In late 2017, Kaggle and Porto Seguro, one of Brazil’s largest auto and homeowner insurance companies, organized a competition where kagglers were challenged to build a model that predicts the probability that a driver will initiate an auto insurance claim in the next year. While Porto Seguro had used machine learning for the past 20 years, they were looking to Kaggle’s machine learning community to explore new, more powerful methods. A more accurate prediction will allow them to further tailor their prices, and hopefully make auto insurance coverage more accessible to more drivers.
In this competition I managed to finish at 33rd rank over 5000+ teams. My solution was based on the following set of models:
- LightGBM
- XGBoost
- Regularized Greedy Forest
- Feed-forward neural networks
- Field-Aware Factorization Machine, follow the link to the [original kernel by Scirpus]
- Follow The Regularized Leader Proximal, follow the link to the [original post and code by Scirpus]

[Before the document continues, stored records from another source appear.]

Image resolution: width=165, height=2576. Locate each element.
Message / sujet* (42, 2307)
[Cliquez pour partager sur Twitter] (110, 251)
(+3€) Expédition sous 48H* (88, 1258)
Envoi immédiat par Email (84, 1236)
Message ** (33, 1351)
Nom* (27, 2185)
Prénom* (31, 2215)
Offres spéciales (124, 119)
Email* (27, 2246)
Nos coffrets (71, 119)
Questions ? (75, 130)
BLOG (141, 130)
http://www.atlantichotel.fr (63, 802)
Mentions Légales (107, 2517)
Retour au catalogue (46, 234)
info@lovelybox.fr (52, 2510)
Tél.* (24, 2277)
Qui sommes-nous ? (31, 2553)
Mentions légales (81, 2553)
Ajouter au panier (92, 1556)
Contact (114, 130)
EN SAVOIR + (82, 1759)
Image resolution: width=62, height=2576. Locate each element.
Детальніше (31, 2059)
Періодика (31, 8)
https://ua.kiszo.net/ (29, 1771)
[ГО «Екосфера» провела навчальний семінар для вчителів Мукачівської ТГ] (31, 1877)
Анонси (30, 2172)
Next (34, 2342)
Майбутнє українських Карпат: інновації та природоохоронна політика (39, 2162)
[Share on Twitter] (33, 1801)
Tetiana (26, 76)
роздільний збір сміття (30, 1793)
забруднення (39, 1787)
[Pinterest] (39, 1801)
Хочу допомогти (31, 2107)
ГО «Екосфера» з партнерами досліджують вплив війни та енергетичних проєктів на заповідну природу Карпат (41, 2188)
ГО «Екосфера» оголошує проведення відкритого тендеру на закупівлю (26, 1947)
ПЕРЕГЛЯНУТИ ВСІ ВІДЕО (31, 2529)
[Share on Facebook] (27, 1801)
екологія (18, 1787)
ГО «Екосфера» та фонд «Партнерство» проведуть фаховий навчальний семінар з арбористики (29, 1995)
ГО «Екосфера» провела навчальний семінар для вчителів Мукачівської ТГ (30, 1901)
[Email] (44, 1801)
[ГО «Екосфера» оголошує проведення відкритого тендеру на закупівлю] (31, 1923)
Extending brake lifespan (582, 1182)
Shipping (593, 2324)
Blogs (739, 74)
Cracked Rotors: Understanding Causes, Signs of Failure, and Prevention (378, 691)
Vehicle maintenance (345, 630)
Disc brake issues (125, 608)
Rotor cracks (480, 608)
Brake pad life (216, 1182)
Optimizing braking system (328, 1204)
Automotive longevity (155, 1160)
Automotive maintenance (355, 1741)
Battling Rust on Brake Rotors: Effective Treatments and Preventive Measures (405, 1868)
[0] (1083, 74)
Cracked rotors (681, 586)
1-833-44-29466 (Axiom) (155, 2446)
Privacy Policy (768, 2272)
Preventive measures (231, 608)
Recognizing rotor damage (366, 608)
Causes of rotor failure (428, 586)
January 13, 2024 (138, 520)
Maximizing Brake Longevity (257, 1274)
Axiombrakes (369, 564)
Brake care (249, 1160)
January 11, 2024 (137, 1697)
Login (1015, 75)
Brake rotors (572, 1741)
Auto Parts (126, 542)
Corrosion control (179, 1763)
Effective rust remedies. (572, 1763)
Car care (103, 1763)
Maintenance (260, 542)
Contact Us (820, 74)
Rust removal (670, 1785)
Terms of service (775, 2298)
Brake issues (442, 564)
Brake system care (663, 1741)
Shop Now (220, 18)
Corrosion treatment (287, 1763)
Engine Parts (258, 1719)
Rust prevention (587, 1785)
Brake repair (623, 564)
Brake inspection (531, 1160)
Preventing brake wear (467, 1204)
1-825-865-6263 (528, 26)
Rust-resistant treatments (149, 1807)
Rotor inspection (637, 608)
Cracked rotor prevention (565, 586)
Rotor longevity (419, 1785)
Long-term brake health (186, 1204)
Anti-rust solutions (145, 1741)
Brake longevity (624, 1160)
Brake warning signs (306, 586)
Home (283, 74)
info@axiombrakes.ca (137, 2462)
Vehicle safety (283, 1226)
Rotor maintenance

- Stochastic Gradient Descent
- Ridge Classifier
- Logistic Regression
Most of these models used a subset of the dataset features whose selection was performed using my py_ml_utils/feature_selector package
Stacking was done using the linear stacker available here
Simply clone the repository and run ./build_solution.sh
- Python 3.6
- Scikit-learn
- Pandas
- Keras with Theano backend
- LightGBM 0.6
- XGBoost 2.0.7
- LibFFM executables
- https://github.com/goldentom42/py_ml_utils
- https://github.com/goldentom42/predictor_stacker